Port-au-Prince, 16 février 2026 — À Clercine, siège de la Direction Générale de la Police Nationale d’Haïti, le Premier ministre Alix Didier Fils-Aimé et l’ambassadeur du Canada en Haïti, André François Giroux, ont présidé la cérémonie officielle de remise de dix nouveaux véhicules blindés destinés à renforcer les capacités opérationnelles de l’institution policière.

La livraison porte à trente-cinq le nombre total de blindés désormais disponibles au sein de la PNH, dont trois véhicules à chaînes hautement sophistiqués, conçus pour évoluer sur des terrains accidentés et soutenir des opérations offensives contre des groupes lourdement armés. Cette montée en puissance matérielle vise à améliorer la mobilité stratégique, la rapidité d’intervention et la sécurité des agents engagés dans les zones sensibles.

Selon les autorités, cette dotation s’inscrit dans un plan structuré de renforcement des moyens logistiques de la police nationale. Elle a été rendue possible grâce à l’appui du gouvernement canadien et au soutien technique du Bureau des Nations Unies pour les services d’appui aux projets (UNOPS), dans le cadre d’une coopération internationale axée sur la stabilisation institutionnelle et la restauration de l’autorité de l’État.

Lors de son intervention, le chef du gouvernement a rappelé que la sécurité publique constitue le socle de toute reconstruction nationale.
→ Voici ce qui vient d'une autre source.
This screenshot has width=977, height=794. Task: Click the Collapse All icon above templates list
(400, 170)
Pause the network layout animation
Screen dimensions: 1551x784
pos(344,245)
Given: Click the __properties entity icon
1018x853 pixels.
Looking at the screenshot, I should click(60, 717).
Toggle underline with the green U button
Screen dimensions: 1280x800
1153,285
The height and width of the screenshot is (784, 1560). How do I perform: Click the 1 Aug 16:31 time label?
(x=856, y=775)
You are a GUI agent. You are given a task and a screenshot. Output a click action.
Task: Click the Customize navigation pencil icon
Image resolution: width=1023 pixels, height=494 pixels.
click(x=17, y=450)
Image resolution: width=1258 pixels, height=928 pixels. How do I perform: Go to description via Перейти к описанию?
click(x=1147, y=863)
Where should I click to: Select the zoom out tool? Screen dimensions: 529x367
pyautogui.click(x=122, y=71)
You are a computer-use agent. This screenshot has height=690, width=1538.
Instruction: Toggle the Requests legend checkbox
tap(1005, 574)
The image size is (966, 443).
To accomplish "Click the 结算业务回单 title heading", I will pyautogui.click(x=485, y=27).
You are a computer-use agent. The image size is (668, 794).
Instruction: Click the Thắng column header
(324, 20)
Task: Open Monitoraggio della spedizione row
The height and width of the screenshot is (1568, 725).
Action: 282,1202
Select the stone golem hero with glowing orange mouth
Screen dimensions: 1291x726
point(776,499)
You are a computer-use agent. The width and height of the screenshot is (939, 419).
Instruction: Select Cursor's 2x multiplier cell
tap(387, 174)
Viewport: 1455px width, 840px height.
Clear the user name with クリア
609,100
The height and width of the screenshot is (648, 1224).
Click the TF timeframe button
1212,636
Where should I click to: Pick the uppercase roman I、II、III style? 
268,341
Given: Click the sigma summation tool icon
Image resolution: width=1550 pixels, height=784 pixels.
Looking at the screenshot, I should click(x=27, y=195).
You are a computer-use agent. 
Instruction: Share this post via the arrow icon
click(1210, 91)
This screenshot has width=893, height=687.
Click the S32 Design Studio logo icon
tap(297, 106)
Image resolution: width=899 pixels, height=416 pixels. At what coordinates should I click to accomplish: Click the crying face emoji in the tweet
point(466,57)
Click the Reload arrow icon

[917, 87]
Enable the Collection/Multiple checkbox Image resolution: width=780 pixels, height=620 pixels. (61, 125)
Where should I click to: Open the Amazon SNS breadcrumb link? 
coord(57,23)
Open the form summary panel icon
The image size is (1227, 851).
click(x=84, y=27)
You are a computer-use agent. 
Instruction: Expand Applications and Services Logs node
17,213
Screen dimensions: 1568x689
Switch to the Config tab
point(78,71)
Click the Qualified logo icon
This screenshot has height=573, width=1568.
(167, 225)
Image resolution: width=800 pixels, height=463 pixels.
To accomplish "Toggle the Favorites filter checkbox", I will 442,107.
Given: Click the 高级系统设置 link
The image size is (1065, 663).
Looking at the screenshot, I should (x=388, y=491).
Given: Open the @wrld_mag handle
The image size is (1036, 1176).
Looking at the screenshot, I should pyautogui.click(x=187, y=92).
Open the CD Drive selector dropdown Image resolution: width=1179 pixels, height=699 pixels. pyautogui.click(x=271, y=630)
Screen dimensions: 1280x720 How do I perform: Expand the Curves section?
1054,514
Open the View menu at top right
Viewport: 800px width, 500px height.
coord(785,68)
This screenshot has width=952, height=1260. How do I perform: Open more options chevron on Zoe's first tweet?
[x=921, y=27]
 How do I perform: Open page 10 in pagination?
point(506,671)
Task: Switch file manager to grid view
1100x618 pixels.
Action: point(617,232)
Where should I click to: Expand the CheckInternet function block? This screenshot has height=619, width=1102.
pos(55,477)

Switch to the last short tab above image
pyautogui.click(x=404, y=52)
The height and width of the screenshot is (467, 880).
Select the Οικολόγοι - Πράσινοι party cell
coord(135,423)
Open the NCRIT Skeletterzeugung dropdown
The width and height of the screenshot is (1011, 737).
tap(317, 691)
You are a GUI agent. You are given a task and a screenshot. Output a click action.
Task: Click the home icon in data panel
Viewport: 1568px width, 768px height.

Il a insisté sur le lien direct entre la stabilisation sécuritaire, la relance économique et la tenue d’élections crédibles. Pour l’Exécutif, le renforcement progressif des capacités de la PNH participe d’une stratégie globale visant à sécuriser les principaux axes routiers, protéger les infrastructures critiques et créer un climat de confiance indispensable au processus électoral.

L’ambassadeur canadien a, pour sa part, souligné l’engagement constant de son pays aux côtés d’Haïti dans les efforts de consolidation de la sécurité et de l’État de droit. Cette coopération s’inscrit dans une logique de partenariat durable, orientée vers des résultats mesurables sur le terrain.

À Clercine, le signal politique est clair : la lutte contre l’insécurité entre dans une phase de consolidation logistique et opérationnelle. En dotant la police nationale d’équipements adaptés aux réalités du terrain, les autorités entendent accélérer la reprise de contrôle des zones affectées par les violences armées et préparer les conditions d’un retour effectif à l’ordre constitutionnel.

Le gouvernement réaffirme ainsi sa détermination à poursuivre, sans relâche, les actions engagées pour le rétablissement de la sécurité, considérée comme la condition essentielle à la stabilité démocratique et à l’avenir institutionnel du pays.